Ventajas económicas y sociales

Aparte del efecto en el medio ambiente, la agricultura orgánica se presenta como una significativa oportunidad social. Al promover prácticas que requieren más conocimiento y dependen menos de altos volúmenes de agroquímicos extranjeros, se genera un espacio para crear empleos rurales decentes, formar a jóvenes y profesionalizar a los pequeños agricultores.

“Cuando promovemos la agricultura biológica, no solo cuidamos el planeta, también dignificamos la vida en el campo. Creamos empleos más estables, acercamos la ciencia a los productores y fortalecemos el tejido social en las comunidades rurales”, señala Juan José Zonta.

Conservación de fauna regional y preservación cultural

La agricultura orgánica también desempeña un papel fundamental en la preservación de especies autóctonas y variedades tradicionales que, durante décadas, han sostenido la cultura alimentaria de las comunidades centroamericanas.

“La variedad genética de nuestras semillas y especies constituye un legado de incalculable valor. Mediante métodos biológicos, no solo salvaguardamos este tesoro, sino que también recuperamos conocimientos ancestrales que actualmente reciben respaldo científico”, afirma Zonta.

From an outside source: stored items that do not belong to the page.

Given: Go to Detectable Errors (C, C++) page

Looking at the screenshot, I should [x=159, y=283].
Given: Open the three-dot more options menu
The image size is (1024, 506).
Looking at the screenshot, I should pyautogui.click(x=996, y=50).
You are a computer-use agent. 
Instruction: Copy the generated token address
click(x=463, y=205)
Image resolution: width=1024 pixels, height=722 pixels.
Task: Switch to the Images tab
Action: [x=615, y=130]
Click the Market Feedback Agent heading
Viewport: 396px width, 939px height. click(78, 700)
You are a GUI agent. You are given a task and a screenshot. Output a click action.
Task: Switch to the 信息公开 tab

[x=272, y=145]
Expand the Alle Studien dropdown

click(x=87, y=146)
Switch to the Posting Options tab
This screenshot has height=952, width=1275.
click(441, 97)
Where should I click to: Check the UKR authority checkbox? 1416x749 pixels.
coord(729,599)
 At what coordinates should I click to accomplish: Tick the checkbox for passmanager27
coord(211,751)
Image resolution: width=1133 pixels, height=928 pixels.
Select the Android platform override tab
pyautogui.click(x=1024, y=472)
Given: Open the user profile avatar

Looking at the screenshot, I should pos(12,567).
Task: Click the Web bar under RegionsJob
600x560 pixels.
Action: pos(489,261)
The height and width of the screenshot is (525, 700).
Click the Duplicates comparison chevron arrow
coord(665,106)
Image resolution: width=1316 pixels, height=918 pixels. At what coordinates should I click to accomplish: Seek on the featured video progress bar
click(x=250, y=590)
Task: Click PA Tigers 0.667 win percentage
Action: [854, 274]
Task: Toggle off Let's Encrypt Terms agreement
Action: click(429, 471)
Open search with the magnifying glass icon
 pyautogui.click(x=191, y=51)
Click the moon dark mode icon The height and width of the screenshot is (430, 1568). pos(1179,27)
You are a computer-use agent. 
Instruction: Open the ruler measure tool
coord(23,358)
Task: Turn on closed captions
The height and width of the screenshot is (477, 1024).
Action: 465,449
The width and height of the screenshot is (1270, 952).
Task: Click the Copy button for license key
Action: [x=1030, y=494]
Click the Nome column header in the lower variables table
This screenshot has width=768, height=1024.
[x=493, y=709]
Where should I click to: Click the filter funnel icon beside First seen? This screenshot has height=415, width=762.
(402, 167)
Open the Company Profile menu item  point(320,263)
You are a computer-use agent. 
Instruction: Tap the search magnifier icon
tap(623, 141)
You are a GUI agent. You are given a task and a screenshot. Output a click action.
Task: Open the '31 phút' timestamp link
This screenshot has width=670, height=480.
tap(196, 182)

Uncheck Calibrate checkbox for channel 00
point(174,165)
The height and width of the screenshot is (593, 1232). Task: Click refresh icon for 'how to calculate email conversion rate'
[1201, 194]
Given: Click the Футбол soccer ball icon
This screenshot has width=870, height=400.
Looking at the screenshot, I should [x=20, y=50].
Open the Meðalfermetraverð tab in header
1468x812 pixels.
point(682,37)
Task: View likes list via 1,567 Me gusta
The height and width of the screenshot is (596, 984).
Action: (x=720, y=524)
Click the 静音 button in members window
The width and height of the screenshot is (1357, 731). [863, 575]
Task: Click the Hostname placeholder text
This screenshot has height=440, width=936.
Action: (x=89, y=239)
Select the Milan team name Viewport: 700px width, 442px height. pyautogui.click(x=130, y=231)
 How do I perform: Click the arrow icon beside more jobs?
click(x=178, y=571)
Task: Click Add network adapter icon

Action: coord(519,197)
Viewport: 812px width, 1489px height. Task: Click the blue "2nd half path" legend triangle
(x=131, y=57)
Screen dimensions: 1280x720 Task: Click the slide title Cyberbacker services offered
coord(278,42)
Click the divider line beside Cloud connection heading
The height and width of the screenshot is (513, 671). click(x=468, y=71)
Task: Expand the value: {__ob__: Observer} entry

Un modelo con impacto regional

La experiencia demuestra que este enfoque no es meramente teórico. En Panamá, Chispita Agrícola se ha convertido en un ejemplo tangible de lo que significa producir con responsabilidad ambiental y compromiso social. Ubicada en Aguadulce, la finca integra agricultura orgánica, ganadería sostenible y un laboratorio agrobiológico que genera soluciones naturales para la protección de cultivos.

“En Chispita hemos querido ser un laboratorio vivo de innovación agrícola. Nuestra visión es demostrar que Centroamérica puede liderar una revolución biológica en el agro, y que Panamá tiene las condiciones para convertirse en referente regional”, concluye Juan José Zonta.